One may gather from my surname that I am of Italian extraction. Indeed, that is the case in both paternal and maternal lines: my mother was born near Rome in a place called San Vito Romano, and my paternal grandfather near Verona in the wine region whence comes Valpollicella. Given these facts, some will refer to me as Italian-American.
I myself, however, refer to myself as an American, and I reject the hyphenated phrase as a coinage born of confusion and contributing to division. Suppose we reflect on this for a moment. What does it mean to be an Italian-American as the phrase is currently used ? Does it imply dual citizenship? No. Does it imply being bilingual? No. Does it entail being bicultural? No again. As the phrase is currently used it does not imply any of these things. And the same goes for 'Polish-American' and related coinages. My mother was both bilingual and bicultural, but I’m not. To refer to her as Italian-American makes some sense, but not me. I am not Italian culturally, linguistically or by citizenship. I am Italian only by extraction.
And that doesn’t make a difference, or at least should not make a difference to a rational person. Indeed, I identify myself as a rational being first and foremost, which implies nothing about ‘blood.’ The liberal-left emphasis on blood and ethnicity and origins and social class is dangerous and divisive. Suppose you come from Croatia. Is that something to be proud of? You had to be born somewhere of some set of parents. It wasn't your doing. It is an element of your facticity. Be proud of the accomplishments that individuate you, that make you an individual, as opposed to a member of a tribe. Celebrate your freedom, not your facticity.
If you must celebrate diversity, celebrate a diversity of ideas and a diversity of individuals, not a diversity of races and ethnicities and groups. Celebrate individual thinking, not 'group-think.' The Left in its perversity has it backwards. They emphasize the wrong sort of diversity while ignoring the right kind. They go to crazy lengths to promote the wrong kind while squelching diversity of thought and expression with their speech codes and political correctness.
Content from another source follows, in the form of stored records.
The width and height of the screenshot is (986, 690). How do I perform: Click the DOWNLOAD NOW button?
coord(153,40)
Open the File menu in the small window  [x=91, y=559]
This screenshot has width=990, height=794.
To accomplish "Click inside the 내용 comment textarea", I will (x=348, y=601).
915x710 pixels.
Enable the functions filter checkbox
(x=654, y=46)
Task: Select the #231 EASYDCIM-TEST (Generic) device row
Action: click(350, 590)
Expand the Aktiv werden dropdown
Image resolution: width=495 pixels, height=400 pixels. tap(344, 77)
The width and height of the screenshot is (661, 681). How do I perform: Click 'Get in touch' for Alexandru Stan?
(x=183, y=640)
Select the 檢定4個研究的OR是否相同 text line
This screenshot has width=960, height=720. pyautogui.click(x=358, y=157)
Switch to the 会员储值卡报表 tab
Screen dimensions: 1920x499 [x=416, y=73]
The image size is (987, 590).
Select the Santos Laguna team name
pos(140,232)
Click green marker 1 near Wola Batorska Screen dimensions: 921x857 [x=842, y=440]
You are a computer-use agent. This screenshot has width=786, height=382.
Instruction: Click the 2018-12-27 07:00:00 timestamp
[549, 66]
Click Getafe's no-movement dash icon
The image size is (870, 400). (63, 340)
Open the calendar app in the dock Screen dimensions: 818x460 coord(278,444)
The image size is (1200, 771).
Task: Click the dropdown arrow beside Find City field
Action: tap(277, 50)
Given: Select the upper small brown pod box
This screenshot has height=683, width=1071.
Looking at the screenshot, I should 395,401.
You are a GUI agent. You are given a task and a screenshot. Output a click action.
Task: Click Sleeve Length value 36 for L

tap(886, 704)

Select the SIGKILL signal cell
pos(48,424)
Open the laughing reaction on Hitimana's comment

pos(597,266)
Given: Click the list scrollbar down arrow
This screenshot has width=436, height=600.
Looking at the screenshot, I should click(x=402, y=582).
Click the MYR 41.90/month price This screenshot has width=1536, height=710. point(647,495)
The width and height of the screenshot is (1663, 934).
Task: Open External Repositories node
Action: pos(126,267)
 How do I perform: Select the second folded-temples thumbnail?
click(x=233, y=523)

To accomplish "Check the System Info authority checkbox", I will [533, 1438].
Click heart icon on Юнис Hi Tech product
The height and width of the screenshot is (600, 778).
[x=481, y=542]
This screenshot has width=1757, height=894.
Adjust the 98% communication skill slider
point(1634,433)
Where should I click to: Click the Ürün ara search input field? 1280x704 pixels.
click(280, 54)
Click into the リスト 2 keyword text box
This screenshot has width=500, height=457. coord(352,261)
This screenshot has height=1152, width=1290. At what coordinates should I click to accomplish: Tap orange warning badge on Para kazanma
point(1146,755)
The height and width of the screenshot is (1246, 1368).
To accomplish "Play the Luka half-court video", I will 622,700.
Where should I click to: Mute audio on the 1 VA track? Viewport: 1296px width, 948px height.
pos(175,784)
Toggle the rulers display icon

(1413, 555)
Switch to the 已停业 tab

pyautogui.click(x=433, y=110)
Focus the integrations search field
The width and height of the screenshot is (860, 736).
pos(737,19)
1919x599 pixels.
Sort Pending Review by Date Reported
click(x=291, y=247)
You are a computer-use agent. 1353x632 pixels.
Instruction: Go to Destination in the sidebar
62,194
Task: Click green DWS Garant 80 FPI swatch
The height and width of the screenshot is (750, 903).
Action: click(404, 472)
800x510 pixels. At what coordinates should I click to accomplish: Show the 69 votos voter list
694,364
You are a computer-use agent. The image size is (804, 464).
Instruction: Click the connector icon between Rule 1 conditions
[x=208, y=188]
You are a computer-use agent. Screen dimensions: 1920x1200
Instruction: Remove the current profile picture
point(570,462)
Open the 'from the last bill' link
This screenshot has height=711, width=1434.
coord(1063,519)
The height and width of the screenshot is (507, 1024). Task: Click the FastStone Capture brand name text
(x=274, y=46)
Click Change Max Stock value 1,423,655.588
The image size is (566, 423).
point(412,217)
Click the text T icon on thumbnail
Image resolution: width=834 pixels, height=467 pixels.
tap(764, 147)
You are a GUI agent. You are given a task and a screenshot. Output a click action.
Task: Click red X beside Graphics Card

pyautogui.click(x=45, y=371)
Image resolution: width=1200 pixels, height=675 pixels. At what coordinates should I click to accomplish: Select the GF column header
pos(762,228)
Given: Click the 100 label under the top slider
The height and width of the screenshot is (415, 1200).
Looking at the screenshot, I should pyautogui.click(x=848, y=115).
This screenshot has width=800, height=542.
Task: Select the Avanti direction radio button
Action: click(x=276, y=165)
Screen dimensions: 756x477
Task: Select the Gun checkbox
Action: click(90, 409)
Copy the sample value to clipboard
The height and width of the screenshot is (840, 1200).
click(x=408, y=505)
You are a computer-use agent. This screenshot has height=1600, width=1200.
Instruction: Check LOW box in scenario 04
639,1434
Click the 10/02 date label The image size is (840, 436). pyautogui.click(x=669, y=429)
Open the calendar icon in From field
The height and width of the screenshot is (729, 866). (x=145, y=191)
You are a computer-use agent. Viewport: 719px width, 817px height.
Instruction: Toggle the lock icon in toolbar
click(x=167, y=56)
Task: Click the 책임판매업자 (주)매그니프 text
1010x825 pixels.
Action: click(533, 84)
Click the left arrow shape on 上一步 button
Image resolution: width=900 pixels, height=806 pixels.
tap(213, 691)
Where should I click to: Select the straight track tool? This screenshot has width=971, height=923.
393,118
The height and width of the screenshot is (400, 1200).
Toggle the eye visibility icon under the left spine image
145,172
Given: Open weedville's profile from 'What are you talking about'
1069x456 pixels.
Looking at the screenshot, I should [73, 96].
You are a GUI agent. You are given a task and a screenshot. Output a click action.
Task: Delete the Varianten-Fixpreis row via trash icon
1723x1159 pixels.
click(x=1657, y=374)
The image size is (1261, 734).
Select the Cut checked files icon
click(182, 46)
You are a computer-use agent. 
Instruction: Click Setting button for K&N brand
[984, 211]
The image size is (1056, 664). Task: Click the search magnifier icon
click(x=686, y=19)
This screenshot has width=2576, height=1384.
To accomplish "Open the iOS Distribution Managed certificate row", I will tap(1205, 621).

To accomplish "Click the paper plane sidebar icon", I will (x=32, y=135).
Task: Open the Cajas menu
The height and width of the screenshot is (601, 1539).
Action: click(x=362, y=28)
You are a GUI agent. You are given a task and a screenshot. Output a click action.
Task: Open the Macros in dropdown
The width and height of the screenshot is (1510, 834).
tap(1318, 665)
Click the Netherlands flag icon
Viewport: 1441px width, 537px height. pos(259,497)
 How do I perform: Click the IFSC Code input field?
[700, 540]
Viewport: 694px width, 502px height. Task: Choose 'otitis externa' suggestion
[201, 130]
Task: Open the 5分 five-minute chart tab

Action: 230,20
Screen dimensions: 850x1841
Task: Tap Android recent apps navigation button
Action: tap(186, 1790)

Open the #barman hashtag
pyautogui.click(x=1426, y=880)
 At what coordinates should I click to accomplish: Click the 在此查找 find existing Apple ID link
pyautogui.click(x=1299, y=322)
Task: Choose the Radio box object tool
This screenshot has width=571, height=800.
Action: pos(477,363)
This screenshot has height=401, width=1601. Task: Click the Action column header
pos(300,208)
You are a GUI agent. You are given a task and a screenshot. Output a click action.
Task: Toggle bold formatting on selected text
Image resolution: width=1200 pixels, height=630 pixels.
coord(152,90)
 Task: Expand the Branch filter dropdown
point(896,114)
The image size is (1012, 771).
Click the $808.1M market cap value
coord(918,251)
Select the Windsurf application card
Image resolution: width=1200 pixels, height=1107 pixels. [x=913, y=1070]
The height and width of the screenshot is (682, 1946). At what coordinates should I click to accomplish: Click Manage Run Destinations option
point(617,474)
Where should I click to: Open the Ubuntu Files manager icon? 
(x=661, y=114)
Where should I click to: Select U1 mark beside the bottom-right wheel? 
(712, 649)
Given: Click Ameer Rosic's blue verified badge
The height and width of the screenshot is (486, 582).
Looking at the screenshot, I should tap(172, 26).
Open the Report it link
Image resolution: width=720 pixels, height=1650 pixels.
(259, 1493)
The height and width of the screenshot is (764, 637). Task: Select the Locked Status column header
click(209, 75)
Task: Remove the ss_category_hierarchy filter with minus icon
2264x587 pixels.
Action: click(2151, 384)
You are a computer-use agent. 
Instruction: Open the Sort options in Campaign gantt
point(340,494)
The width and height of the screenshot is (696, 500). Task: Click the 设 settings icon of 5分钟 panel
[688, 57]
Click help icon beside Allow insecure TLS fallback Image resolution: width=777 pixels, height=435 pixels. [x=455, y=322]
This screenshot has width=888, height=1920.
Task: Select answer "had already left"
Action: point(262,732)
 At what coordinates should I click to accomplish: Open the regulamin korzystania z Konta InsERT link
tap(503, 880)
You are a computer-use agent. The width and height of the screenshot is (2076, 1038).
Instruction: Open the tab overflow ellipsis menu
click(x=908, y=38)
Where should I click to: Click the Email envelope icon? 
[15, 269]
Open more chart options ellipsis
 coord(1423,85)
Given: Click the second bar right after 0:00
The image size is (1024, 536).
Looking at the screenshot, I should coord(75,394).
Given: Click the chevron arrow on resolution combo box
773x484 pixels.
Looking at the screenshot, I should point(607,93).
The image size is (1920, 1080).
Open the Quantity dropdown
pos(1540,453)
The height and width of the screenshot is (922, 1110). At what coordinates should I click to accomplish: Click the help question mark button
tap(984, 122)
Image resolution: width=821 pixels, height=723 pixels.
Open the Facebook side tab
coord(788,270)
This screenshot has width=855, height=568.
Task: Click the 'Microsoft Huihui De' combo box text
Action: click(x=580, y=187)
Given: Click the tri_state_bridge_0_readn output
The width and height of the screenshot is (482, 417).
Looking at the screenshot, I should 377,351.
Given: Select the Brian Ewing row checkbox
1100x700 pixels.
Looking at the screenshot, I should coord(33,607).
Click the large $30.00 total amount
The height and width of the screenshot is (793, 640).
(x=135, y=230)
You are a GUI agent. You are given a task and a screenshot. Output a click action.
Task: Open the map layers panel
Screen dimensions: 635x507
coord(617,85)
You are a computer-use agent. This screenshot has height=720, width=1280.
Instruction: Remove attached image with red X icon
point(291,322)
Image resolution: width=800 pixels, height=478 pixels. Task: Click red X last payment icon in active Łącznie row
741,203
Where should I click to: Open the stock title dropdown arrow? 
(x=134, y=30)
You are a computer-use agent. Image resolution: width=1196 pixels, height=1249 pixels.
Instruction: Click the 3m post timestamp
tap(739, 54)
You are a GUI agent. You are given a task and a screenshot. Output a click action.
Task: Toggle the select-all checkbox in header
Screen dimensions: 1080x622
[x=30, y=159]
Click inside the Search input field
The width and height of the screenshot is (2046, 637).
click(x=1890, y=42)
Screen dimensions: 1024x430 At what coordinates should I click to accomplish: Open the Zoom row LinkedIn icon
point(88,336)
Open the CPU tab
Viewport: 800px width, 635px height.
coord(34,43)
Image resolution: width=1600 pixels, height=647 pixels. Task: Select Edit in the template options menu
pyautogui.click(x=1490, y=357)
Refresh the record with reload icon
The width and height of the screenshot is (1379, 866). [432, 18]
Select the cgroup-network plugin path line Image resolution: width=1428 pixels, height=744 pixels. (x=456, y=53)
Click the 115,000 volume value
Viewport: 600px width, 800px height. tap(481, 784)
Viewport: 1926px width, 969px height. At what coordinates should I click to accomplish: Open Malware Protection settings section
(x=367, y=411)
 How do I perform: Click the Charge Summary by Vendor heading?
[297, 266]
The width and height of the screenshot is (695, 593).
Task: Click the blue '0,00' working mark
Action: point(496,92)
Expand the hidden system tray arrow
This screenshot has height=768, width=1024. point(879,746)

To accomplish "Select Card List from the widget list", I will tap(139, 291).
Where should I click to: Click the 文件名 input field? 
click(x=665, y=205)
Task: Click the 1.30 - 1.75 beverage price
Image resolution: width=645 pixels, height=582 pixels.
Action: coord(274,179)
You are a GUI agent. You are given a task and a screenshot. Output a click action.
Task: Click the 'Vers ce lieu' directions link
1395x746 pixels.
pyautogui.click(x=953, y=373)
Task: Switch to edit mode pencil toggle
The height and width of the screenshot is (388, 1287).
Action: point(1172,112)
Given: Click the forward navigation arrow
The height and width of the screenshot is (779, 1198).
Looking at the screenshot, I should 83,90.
So I am an American. Note that that word does not pick out a language or a race; it picks out a set of ideas and values. Even before I am an American, I am animal metaphysicum and zoon logikon. Of course, I mean this to apply to everyone, especially those most in need of this message, namely blacks and Hispanics. For a black dude born in Philly to refer to himself as African-American borders on the absurd. Does he know Swahili? Is he culturally African? Does he enjoy dual citzenship?
If he wants me to treat him as an individual, as a unique person with all the rights and privileges pertaining thereunto, and to judge him by the content of his character rather than by the color of his skin, why does he identify himself with a group? Why does he try to secure advantages in virtue of this group membership? Is he so devoid of self-esteem and self-reliance that he cannot stand on his own two feet? Why does he need a Black caucus? Do Poles need a Polish caucus? Jim Crow is dead. There is no 'institutional racism.' There may be a few racists out there, but they are few and far between except in the febrile imaginations of race-baiting and race-card dealing liberals. Man up and move forward. Don't blame others for your problems. That's the mark of a loser. Take responsibility. We honkies want you to do well. The better you do, the happier you will be and the less trouble you will cause.
In Being and Nothingness, Sartre distinguishes between transcendence and facticity and identifies one form of bad faith as a person’s attempted identification of himself with an element of his facticity, such as race. But that is what the hyphenators and the Balkanizers and the identity-politicians and the race-baiters and the Marxist class warfare instigators want us to do: to identify ourselves in terms extraneous to our true being. Yet another reason never to vote for a liberal.